_TASK LIST_
**a.** Retype the part of the text on Ethiopia starting with "The National Health" and going on through "is 52 years.".
**b.** List the main cash and industrial crops named in the text on Ethiopia.
**c.** Carry on the text on Ethiopia from the point where it stops.

_TEXT UNDER STUDY_
-- Opening Marker --
3.1 Political, Demographic and Socio-Economic Characteristics of Ethiopia

Ethiopia is located in the Horn of Africa. In terms of population, it is one of the most populous countries in Africa. Ethiopia represents a melting-pot of ancient Middle Eastern and African cultures, reflected by its religious, ethnic and language composition. In 2004, the Amhara and Oromo population groups represented the majority; they accounted for about 60% of the total population of 73 million[15], of which 54.4 million (85%) people lived in rural areas. The annual population growth rate is about 2.4% in 2005; 44% of the population is below 14 years, while 43% are between 15 and 49 years of age[16]. In 2003, the adult literacy rate was around 42% and primary school enrolment was less than 27% in 1999. 31% of the entire population lived on less than one US-dollar a day; the GNI (Gross National Income) per capita amounted to US$ 110.00 in 2004[17]. Ethiopia belongs to the world’s least developed countries according to the Human Development Index, ranking 170th of 177 countries in total. Agriculture dominates the Ethiopian economy, accounting for about 50% of the GDP, 65% of all exports and 85% of employment. The main cash and industrial crops are coffee, oil seeds, pulses, cotton, sisal, tobacco, fruits and sugar cane. The manufacturing products are textiles, foodstuff, beverages, cement, leather and leather products, wood, metallic products and others.

The National Health Service coverage is below 51% with wide disparities between rural and urban areas and between different regions. Fewer than 20% of Ethiopians live within a two-hour walk of a modern healthcare facility. One fifth of Ethiopian children die before their fifth birthday, often due to communicable diseases such as diarrhoea, measles, malaria, or respiratory infections. Only 12% of the rural and 26% of the urban population have access to safe drinking water and proper sanitation facilities. 47% of children under five years are underweight. The mortality rate of children below five years of age is 9.7%, one of the highest in the world, and a mere 2% of all deliveries are attended to by trained health personnel. Life expectancy at birth is 52 years.
-- Closing Marker --
_RECORDS SHOWN_
-- Opening Marker --
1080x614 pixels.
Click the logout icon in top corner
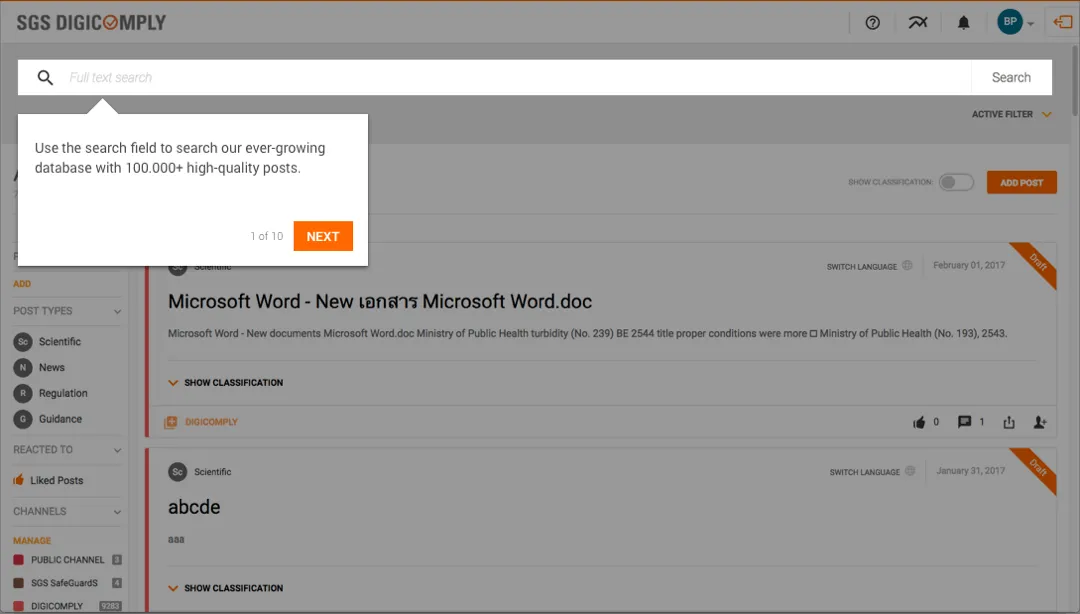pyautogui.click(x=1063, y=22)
-- Closing Marker --
-- Opening Marker --
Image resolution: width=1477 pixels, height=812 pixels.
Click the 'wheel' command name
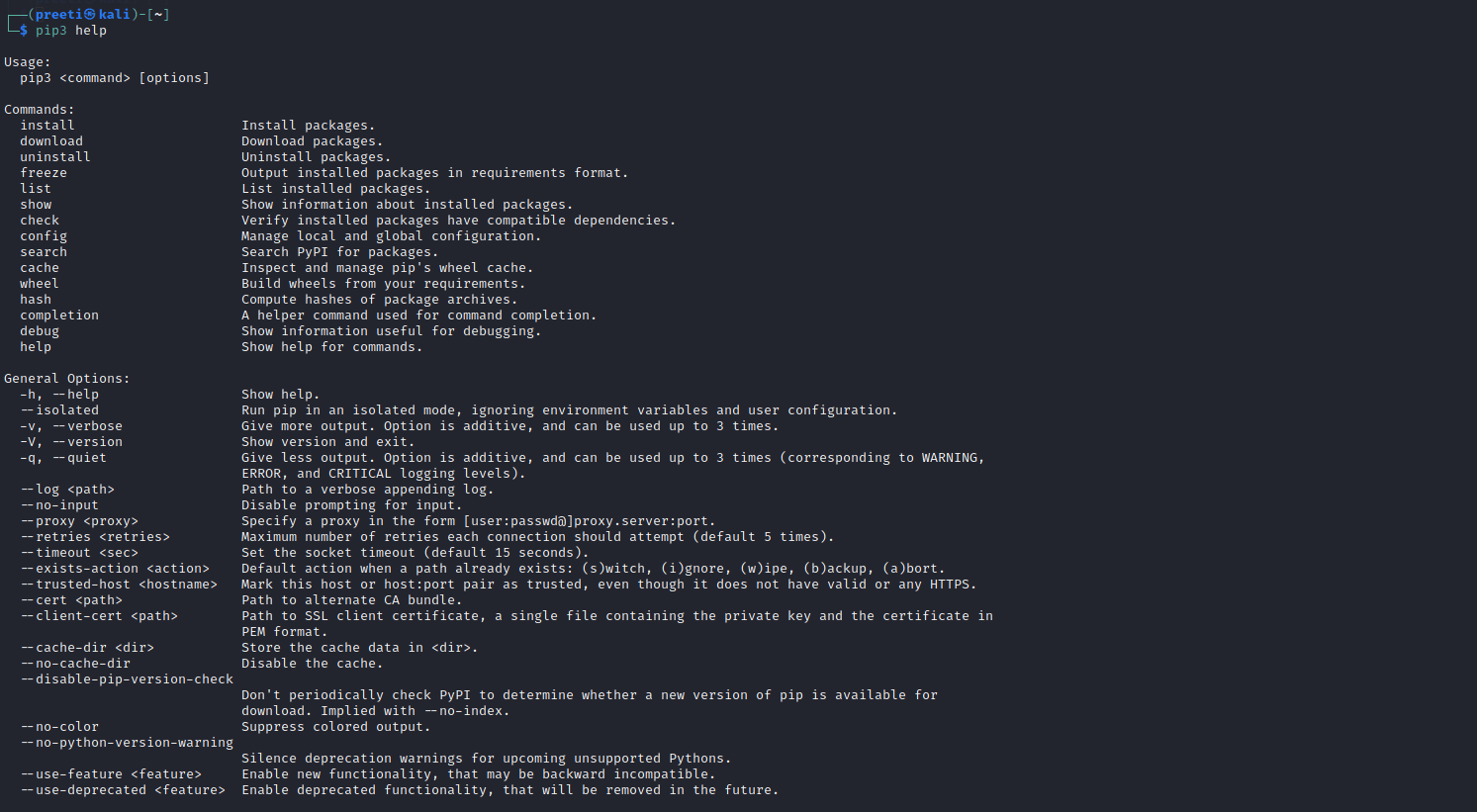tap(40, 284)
-- Closing Marker --
_SOLVED PROBLEMS_
**a.**
The National Health Service coverage is below 51% with wide disparities between rural and urban areas and between different regions. Fewer than 20% of Ethiopians live within a two-hour walk of a modern healthcare facility. One fifth of Ethiopian children die before their fifth birthday, often due to communicable diseases such as diarrhoea, measles, malaria, or respiratory infections. Only 12% of the rural and 26% of the urban population have access to safe drinking water and proper sanitation facilities. 47% of children under five years are underweight. The mortality rate of children below five years of age is 9.7%, one of the highest in the world, and a mere 2% of all deliveries are attended to by trained health personnel. Life expectancy at birth is 52 years.

**b.** coffee, oil seeds, pulses, cotton, sisal, tobacco, fruits, sugar cane

**c.**
3.2 HIV/AIDS in Ethiopian Context

Since 1996, a national report entitled “AIDS in Ethiopia” has been published by the Ministry of Health (hereafter, MOH) every two years. It provides a useful overview of the current situation in Ethiopia in addition to the “Epidemiological Fact Sheets on HIV/AIDS and Sexually Transmitted Infections - Ethiopia” by UNAIDS, UNICEF and WHO. The true number of AIDS cases is unknown, mainly because they are not being properly reported. Some people have no access to health services or hospital HIV/AIDS care. As a consequence, people with an HIV infection may die of an opportunistic disease before they are diagnosed as having AIDS. Patients’ records are also not kept properly. Finally, a little-developed reporting culture in the country is one of the reasons why information about HIV/AIDS patients cannot be kept properly.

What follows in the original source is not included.